# [Document text]

She moved to Milan at the age of 17, and then to Paris, in either 1931 or 1932. There, she became acquainted with Carlo Carrà and Giorgio de Chirico, who influenced much of her work. She also came to know Paul Éluard, Max Ernst, Georges Bataille, Henri Cartier-Bresson, Picasso, André Pieyre de Mandiargues, and Salvador Dalí. She traveled Europe by car with Mandiargues and Cartier-Bresson where Cartier-Bresson took a photograph, one of his best known, of her naked in a pool with her then partner, de Mandiargues. The photograph of Fini sold in 2007 for $305,000 - the highest price paid at auction for one of Cartier-Bresson's works to that date.

Career 
Fini had no formal artistic training, yet she was familiar with the traditional Renaissance and Mannerist styles encountered during her upbringing in Italy. When she was 17, she had a painting exhibited in a gallery in Trieste and received a commission to paint portraits from dignitaries in Milan, where she had her first one-woman show at the Galerie Barbaroux in 1929.

# [Available data]

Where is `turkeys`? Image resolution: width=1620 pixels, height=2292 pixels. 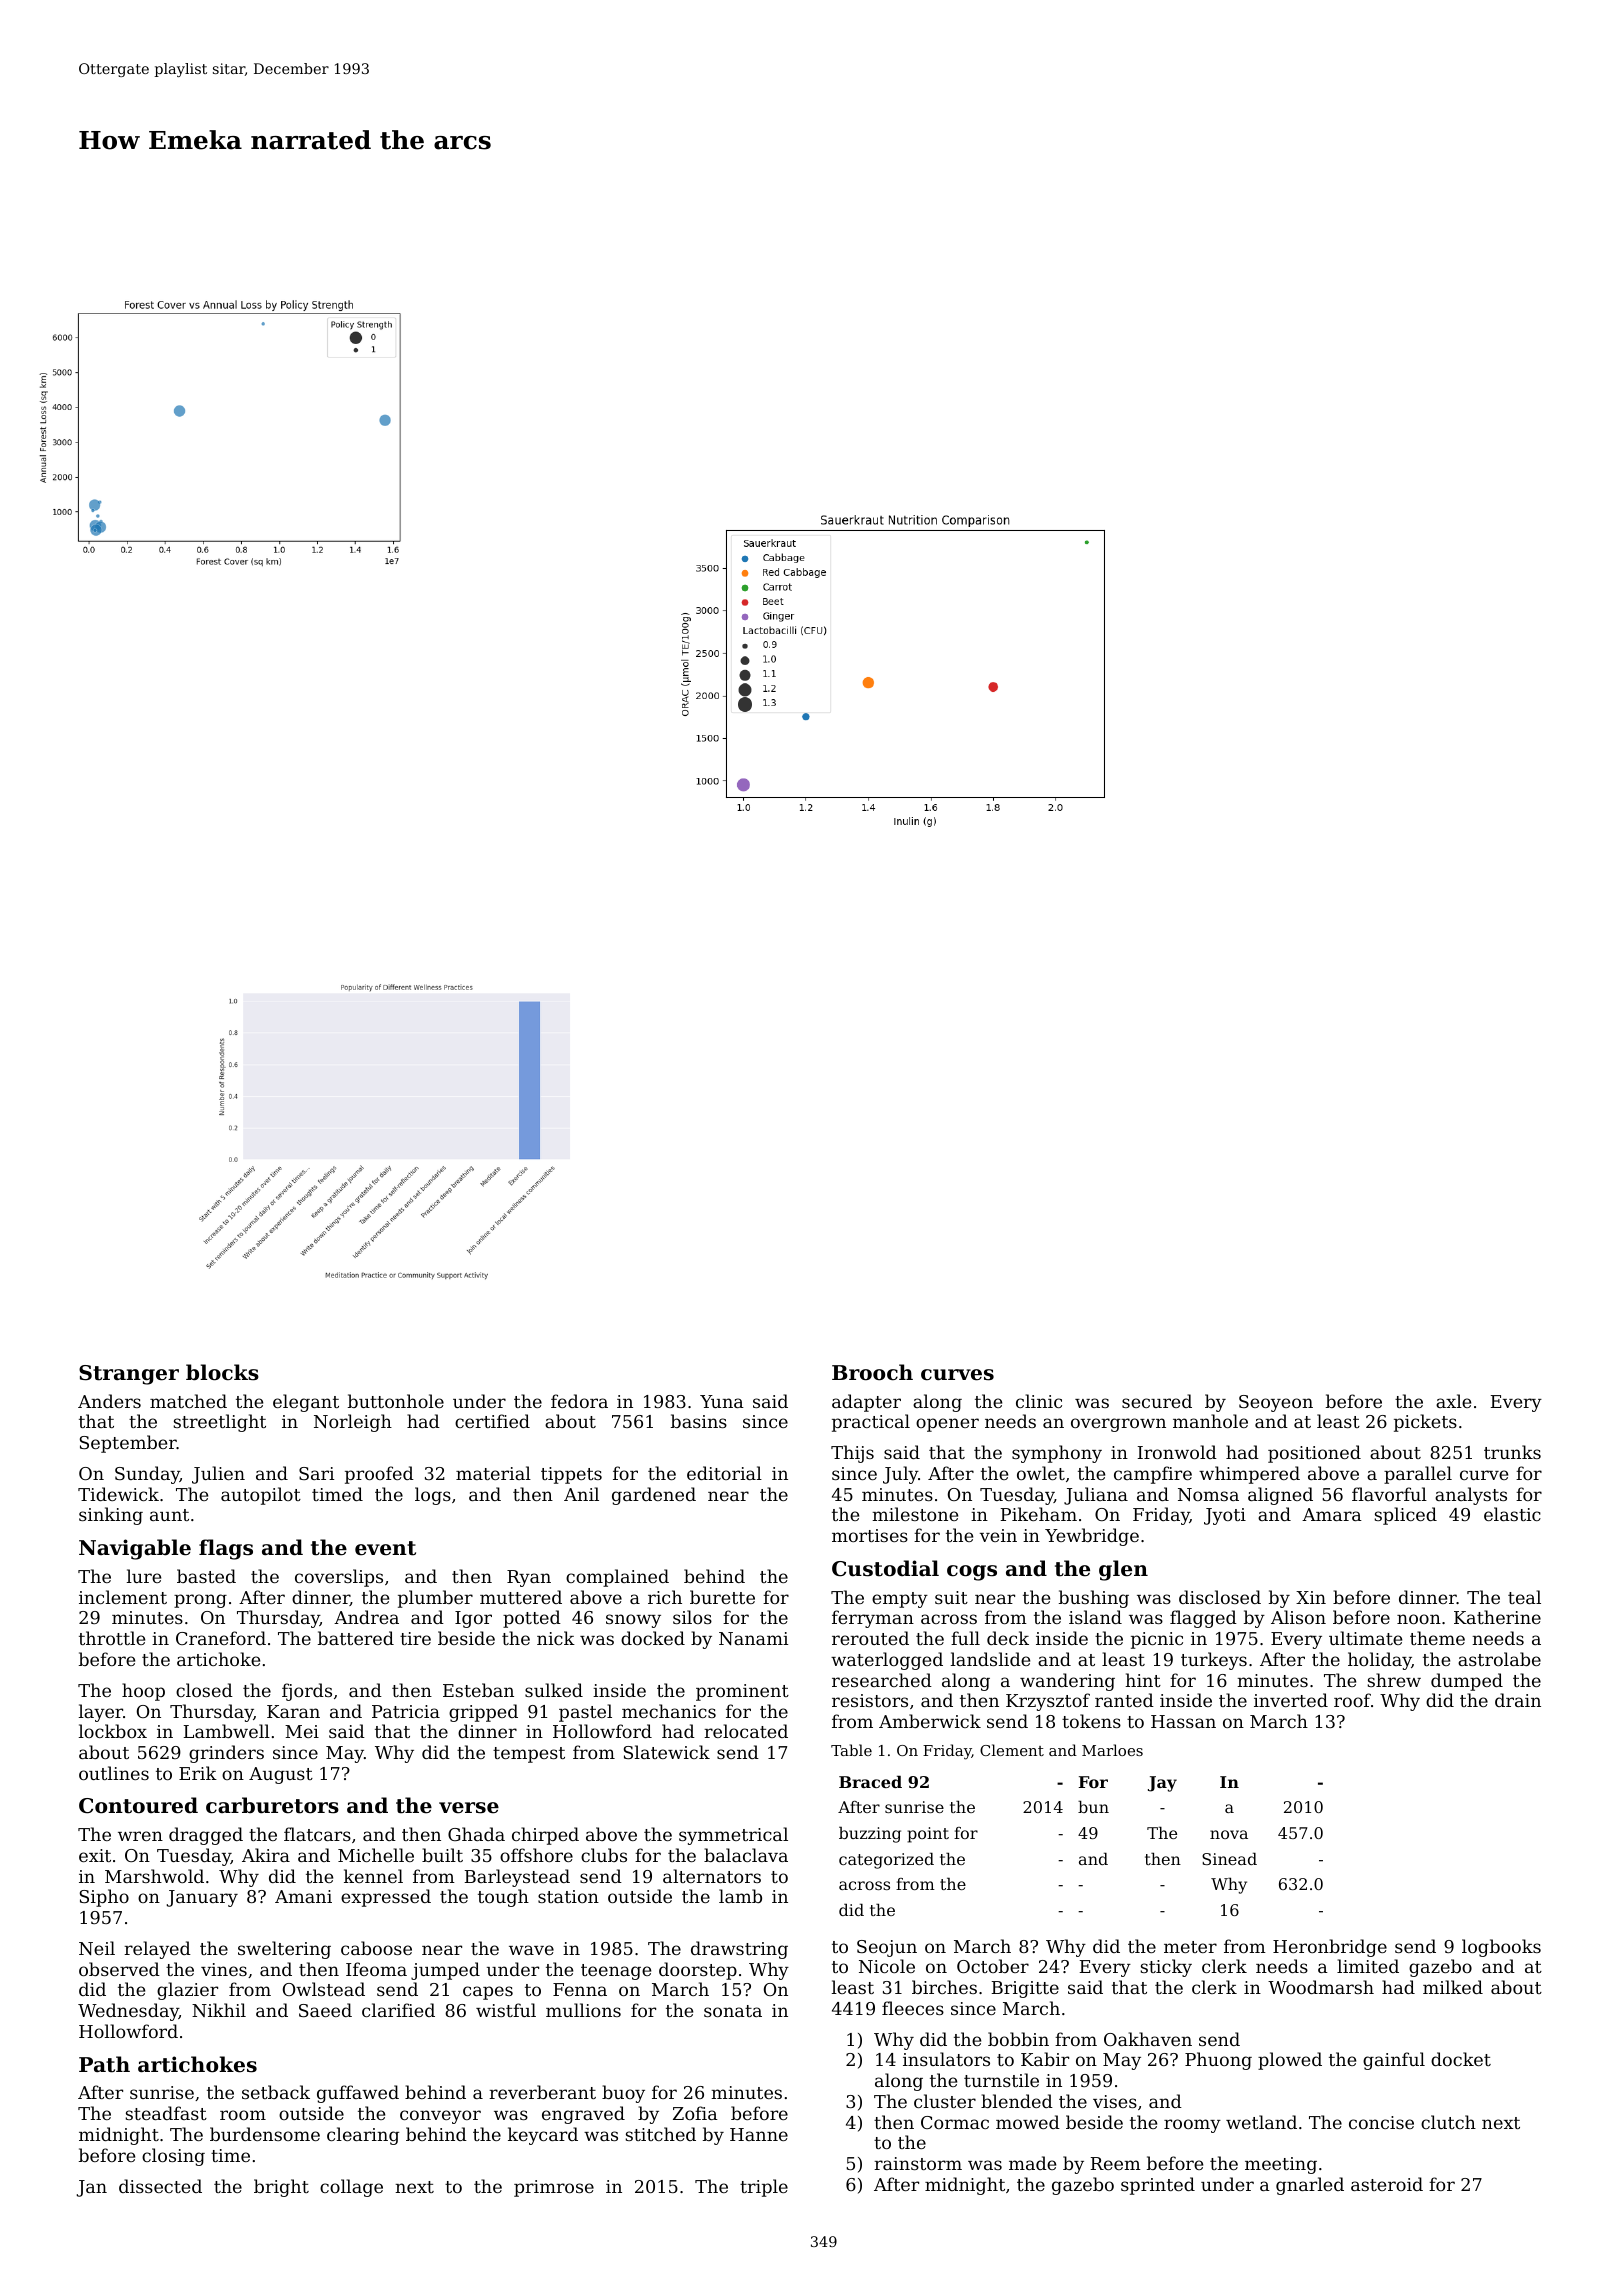
turkeys is located at coordinates (1214, 1661).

# [Exercise goal]
Return the Fini biography above word for word, from its first sentence through the last, with nothing added or left out.

# [The reply]
She moved to Milan at the age of 17, and then to Paris, in either 1931 or 1932. There, she became acquainted with Carlo Carrà and Giorgio de Chirico, who influenced much of her work. She also came to know Paul Éluard, Max Ernst, Georges Bataille, Henri Cartier-Bresson, Picasso, André Pieyre de Mandiargues, and Salvador Dalí. She traveled Europe by car with Mandiargues and Cartier-Bresson where Cartier-Bresson took a photograph, one of his best known, of her naked in a pool with her then partner, de Mandiargues. The photograph of Fini sold in 2007 for $305,000 - the highest price paid at auction for one of Cartier-Bresson's works to that date.

Career 
Fini had no formal artistic training, yet she was familiar with the traditional Renaissance and Mannerist styles encountered during her upbringing in Italy. When she was 17, she had a painting exhibited in a gallery in Trieste and received a commission to paint portraits from dignitaries in Milan, where she had her first one-woman show at the Galerie Barbaroux in 1929.